Lines of data
===

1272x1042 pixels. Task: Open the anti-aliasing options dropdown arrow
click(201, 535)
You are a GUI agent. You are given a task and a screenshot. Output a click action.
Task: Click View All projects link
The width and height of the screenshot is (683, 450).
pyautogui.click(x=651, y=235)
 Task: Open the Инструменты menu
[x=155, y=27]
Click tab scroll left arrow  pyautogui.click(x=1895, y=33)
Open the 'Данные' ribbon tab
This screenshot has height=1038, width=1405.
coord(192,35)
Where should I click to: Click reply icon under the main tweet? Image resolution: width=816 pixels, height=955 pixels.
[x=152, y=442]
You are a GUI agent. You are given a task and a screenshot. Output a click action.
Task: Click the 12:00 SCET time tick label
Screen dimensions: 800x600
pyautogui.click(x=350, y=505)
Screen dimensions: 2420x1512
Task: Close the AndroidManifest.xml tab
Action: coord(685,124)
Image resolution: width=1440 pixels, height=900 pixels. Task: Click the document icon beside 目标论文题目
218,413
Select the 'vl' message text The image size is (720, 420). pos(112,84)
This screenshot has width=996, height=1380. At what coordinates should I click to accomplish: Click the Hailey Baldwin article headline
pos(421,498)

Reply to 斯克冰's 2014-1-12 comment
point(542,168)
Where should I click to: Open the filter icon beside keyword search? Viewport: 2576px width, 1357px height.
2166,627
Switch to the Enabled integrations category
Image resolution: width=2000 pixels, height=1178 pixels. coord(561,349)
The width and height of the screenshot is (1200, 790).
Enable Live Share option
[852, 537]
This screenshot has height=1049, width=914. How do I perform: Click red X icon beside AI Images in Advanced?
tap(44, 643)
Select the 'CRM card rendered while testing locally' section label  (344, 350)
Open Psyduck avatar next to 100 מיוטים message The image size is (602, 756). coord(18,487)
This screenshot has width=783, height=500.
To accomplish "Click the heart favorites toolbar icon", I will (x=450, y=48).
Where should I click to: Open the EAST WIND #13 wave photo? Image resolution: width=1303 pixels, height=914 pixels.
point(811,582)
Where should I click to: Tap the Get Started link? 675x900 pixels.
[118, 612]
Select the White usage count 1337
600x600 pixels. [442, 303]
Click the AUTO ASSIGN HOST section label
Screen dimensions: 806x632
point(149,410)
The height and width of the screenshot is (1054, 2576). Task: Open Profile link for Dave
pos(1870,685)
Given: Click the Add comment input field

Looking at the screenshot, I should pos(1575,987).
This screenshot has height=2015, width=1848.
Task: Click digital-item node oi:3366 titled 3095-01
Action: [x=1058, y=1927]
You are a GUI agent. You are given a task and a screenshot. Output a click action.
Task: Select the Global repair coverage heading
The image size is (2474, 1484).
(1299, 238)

===

#### What is asked
Update all the items above so that "GUI agent" becomes "screen assistant" wherever it appears, and leave everything else unchanged.

#### Answer to the exercise
1272x1042 pixels. Task: Open the anti-aliasing options dropdown arrow
click(201, 535)
You are a screen assistant. You are given a task and a screenshot. Output a click action.
Task: Click View All projects link
The width and height of the screenshot is (683, 450).
pyautogui.click(x=651, y=235)
 Task: Open the Инструменты menu
[x=155, y=27]
Click tab scroll left arrow  pyautogui.click(x=1895, y=33)
Open the 'Данные' ribbon tab
This screenshot has height=1038, width=1405.
coord(192,35)
Where should I click to: Click reply icon under the main tweet? Image resolution: width=816 pixels, height=955 pixels.
[x=152, y=442]
You are a screen assistant. You are given a task and a screenshot. Output a click action.
Task: Click the 12:00 SCET time tick label
Screen dimensions: 800x600
pyautogui.click(x=350, y=505)
Screen dimensions: 2420x1512
Task: Close the AndroidManifest.xml tab
Action: coord(685,124)
Image resolution: width=1440 pixels, height=900 pixels. Task: Click the document icon beside 目标论文题目
218,413
Select the 'vl' message text The image size is (720, 420). pos(112,84)
This screenshot has width=996, height=1380. At what coordinates should I click to accomplish: Click the Hailey Baldwin article headline
pos(421,498)

Reply to 斯克冰's 2014-1-12 comment
point(542,168)
Where should I click to: Open the filter icon beside keyword search? Viewport: 2576px width, 1357px height.
2166,627
Switch to the Enabled integrations category
Image resolution: width=2000 pixels, height=1178 pixels. coord(561,349)
The width and height of the screenshot is (1200, 790).
Enable Live Share option
[852, 537]
This screenshot has height=1049, width=914. How do I perform: Click red X icon beside AI Images in Advanced?
tap(44, 643)
Select the 'CRM card rendered while testing locally' section label  (344, 350)
Open Psyduck avatar next to 100 מיוטים message The image size is (602, 756). coord(18,487)
This screenshot has width=783, height=500.
To accomplish "Click the heart favorites toolbar icon", I will (x=450, y=48).
Where should I click to: Open the EAST WIND #13 wave photo? Image resolution: width=1303 pixels, height=914 pixels.
point(811,582)
Where should I click to: Tap the Get Started link? 675x900 pixels.
[118, 612]
Select the White usage count 1337
600x600 pixels. [442, 303]
Click the AUTO ASSIGN HOST section label
Screen dimensions: 806x632
point(149,410)
The height and width of the screenshot is (1054, 2576). Task: Open Profile link for Dave
pos(1870,685)
Given: Click the Add comment input field

Looking at the screenshot, I should pos(1575,987).
This screenshot has height=2015, width=1848.
Task: Click digital-item node oi:3366 titled 3095-01
Action: [x=1058, y=1927]
You are a screen assistant. You are given a task and a screenshot. Output a click action.
Task: Select the Global repair coverage heading
The image size is (2474, 1484).
(1299, 238)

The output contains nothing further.